Personal information
- Date of birth: 20 September 1933
- Place of birth: Jánoshalma, Hungary
- Date of death: 17 February 2022 (aged 88)
- Position: Forward

Senior career*
- Years: Team / Apps / (Gls)
- 1948–1951: Jánoshalmai SE
- 1951–1953: Kecskeméti
- 1953–1969: Ferencváros / 343 / (81)

International career
- 1954–1966: Hungary / 76 / (8)

= Máté Fenyvesi =

Hungarian footballer and politician (1933–2022)

Máté Fenyvesi (20 September 1933 – 17 February 2022) was a Hungarian footballer and politician.

==Career==
During his club career he played for Kecskeméti Kinizsi for two years, and from 1953 to 1969 for Ferencvárosi TC. He earned 76 caps and scored eight goals for the Hungary national team from 1954 to 1966, and participated in the 1958 FIFA World Cup, the 1962 FIFA World Cup, the 1964 European Nations' Cup, and the 1966 FIFA World Cup.
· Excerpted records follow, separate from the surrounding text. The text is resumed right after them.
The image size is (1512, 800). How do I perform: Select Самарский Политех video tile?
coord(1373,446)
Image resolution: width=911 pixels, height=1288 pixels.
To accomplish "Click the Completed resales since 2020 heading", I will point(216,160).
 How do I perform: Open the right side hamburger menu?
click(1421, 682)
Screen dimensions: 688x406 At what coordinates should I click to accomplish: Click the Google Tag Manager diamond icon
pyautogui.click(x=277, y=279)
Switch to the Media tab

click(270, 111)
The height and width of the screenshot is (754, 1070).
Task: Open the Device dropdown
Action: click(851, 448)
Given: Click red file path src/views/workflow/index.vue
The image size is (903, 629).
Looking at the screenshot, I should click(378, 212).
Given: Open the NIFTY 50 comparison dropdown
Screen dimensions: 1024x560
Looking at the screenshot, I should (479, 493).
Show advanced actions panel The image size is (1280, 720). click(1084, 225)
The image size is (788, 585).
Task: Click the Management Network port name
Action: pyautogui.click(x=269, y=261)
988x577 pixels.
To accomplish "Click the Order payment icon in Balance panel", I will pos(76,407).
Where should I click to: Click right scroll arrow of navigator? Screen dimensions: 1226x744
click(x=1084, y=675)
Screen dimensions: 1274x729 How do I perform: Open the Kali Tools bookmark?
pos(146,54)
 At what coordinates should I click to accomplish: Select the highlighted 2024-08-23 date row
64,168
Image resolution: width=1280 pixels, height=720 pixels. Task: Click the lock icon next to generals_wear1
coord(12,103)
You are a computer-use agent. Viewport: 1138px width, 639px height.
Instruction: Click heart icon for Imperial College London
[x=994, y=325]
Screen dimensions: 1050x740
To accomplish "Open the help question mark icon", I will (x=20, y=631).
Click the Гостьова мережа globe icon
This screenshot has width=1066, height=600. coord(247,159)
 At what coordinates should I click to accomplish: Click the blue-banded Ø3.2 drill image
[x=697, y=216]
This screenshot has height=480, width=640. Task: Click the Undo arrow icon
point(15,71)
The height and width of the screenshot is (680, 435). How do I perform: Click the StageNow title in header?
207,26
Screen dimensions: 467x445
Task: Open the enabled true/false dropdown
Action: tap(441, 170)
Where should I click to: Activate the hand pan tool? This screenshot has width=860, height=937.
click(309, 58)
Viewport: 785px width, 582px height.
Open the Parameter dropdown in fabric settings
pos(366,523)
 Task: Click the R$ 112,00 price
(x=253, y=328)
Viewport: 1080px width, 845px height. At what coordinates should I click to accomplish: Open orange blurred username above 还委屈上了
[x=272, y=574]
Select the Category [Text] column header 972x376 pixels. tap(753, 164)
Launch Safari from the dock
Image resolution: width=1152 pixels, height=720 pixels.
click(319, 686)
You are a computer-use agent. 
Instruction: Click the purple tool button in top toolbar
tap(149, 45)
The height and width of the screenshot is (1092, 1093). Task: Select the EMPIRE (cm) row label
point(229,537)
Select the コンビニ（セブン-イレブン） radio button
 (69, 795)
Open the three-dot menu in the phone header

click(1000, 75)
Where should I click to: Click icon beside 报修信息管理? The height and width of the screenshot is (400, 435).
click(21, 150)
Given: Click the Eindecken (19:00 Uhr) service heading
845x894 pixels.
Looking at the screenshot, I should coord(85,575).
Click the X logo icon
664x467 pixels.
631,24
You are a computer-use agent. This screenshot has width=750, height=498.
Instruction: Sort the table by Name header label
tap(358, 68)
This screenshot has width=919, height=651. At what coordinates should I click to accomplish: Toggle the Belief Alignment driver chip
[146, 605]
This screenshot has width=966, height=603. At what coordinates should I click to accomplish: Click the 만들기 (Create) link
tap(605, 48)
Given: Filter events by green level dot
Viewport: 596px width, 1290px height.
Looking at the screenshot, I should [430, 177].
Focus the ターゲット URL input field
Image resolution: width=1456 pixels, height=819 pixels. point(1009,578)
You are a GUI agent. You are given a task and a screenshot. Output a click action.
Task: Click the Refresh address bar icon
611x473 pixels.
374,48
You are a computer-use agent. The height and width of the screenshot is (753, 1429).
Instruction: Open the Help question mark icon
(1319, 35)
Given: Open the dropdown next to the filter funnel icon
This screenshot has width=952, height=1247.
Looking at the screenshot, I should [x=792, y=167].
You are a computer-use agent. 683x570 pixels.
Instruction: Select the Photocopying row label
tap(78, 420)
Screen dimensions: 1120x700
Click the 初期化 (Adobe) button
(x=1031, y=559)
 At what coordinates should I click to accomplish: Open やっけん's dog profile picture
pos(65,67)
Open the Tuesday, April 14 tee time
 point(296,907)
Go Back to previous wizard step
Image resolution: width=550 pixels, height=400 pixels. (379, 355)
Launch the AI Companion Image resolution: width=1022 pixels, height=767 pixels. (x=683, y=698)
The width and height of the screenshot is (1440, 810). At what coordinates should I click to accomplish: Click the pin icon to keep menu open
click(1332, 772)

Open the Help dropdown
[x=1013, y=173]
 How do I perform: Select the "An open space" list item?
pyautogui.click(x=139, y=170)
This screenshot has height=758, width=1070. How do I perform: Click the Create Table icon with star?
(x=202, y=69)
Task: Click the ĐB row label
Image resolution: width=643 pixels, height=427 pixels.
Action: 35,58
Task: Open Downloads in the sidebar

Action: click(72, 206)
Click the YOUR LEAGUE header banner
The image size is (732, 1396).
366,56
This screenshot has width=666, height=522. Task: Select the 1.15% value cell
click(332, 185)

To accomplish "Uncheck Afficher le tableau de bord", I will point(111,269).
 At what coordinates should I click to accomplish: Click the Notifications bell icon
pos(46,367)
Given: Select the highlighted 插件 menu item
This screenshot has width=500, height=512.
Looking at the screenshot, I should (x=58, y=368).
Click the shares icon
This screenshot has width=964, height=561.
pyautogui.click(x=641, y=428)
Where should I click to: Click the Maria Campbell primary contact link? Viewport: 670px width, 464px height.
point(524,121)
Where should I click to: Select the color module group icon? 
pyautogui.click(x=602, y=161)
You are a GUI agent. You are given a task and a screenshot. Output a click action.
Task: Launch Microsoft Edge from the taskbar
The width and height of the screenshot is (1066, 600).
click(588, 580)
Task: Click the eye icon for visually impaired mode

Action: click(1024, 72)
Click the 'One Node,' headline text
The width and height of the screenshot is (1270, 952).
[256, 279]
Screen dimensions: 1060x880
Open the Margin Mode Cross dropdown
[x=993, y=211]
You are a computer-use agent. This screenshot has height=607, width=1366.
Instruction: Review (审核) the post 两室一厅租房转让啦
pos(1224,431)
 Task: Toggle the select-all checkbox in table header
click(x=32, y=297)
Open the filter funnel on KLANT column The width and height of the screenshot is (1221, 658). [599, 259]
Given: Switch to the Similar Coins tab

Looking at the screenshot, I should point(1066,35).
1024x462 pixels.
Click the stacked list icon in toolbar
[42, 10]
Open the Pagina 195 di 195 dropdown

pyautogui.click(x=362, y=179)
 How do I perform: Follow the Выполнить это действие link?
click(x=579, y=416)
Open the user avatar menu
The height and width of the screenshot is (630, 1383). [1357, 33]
He also scored the winning goal in the final of the 1964–65 edition of the Inter-Cities Fair Cup, winning the game for Ferencvaros against Juventus 1–0.

Following his retirement, he worked as a veterinarian, having earned an M.D. degree still while playing. Following the democratic changes in Hungary at the turn of 1989 and 1990, he became actively involved in politics and served as a Member of Parliament from 1998 to 2006, first representing the Smallholders' Party, later Fidesz.

==Personal life and death==
Fenyvesi was married to Mária Fehér Kaplár. They had a daughter, Beatrix, and a son, Levente. He died in his sleep on 17 February 2022, at the age of 88. Mihály Vasas is the last surviving player of the 1958 Hungary national team to play in the 1958 world cup.